After the glue of the hooks hardened, I colored the wood rack with a wenge water-based. I chose this color because it was similar to our hallway mirror and, recently, the bench with shoe racks.
The usual steps of water-based finishing followed: primer, fine sanding of the primer coat (with 320 grit sandpaper) and two coats of lacquer (also with an intermediate fine sanding).
The last part was the hanging in the hallway. It was pretty difficult, because the hallway has walls made of a mix of drywall panels on metal framing and drywall panels glued directly to the brick wall, using adhesive. Another problem was the fact that the walls of the hallway are packed with cables behind the drywall panels, as all the wires start from the electrical panel that is placed right next to the entrance door.
I held the coat rack on it’s final position, without fixing it with screws and, after checking it with a spirit level, I drew on the wall the areas where the rack would be fitted on the walls. With a vibration multi function device (I do not know how else to call it, I call it multi tool, as it was in an advertisement in the old days) I cut the drywall panels and studied what was in every hole.

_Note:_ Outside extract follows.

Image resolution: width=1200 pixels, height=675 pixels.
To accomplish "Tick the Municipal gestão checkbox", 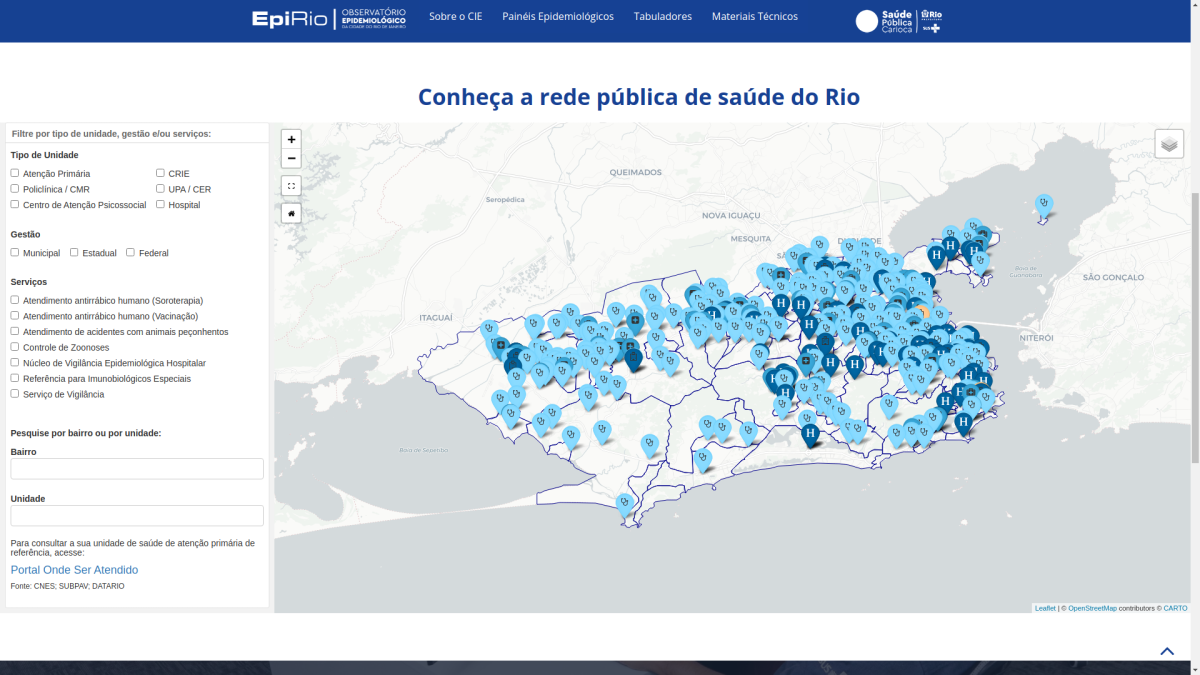I will [x=15, y=252].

I wasn’t very lucky, as the wall had the metallic structure at about 13 cm away from the brick wall (the wall where the entrance door is was badly built, since it was added later, so we had to straighten it with the drywall panels). At the other end, the drywall was glued on the concrete beam, so it was just about 0.8 cm away from the concrete. But the hole cut for the coat rack was only three quarters aligned with the concrete beam, the rest was in the air.
I used a block that I fitted to the concrete beam with a screw and I milled a corresponding hole in the coat rack. After we fitted the rack in the beech wood block already fitted on the concrete beam, I joined the two pieces using screws on all sides. This way I can be sure that, no matter how much weight would be hanged by the rack, there is no risk to detach from the ceiling.
For the other end, I attached a piece of beam (same size with the rack) to the brick wall and then I attached the rack to this piece, using diagonal screws, 2 on each side. Although it doesn’t look too great, I chose the safer way, as I always do: Safety first, appearance second. Meanwhile, I found a solution to solve the looks problem by fitting a small skirting to cover the damage done to the walls and the screw heads near the ends of the coat rack.
I would like to mention that after I fixed the two pieces of the rack to the walls, I secured the mortise and tenon connection between them using a thick screw, screwed from the bottom up, to make sure that the mortise and tenon joint will not get loose over time due to the dimensional variations of the wood, caused by temperature and humidity changes.
Although it might seem wrongly positioned, in front of the hallway mirror, it is good to know that it’s not such a big problem: we normally keep our coats near the mirror and we use the area in front of the mirror only when we have many guests. In such moments, looking in the mirror is not so important.
Space usage is very efficient with such a coat rack, because you can hang clothes on two rows, without losing too much space space, from a visual standpoint.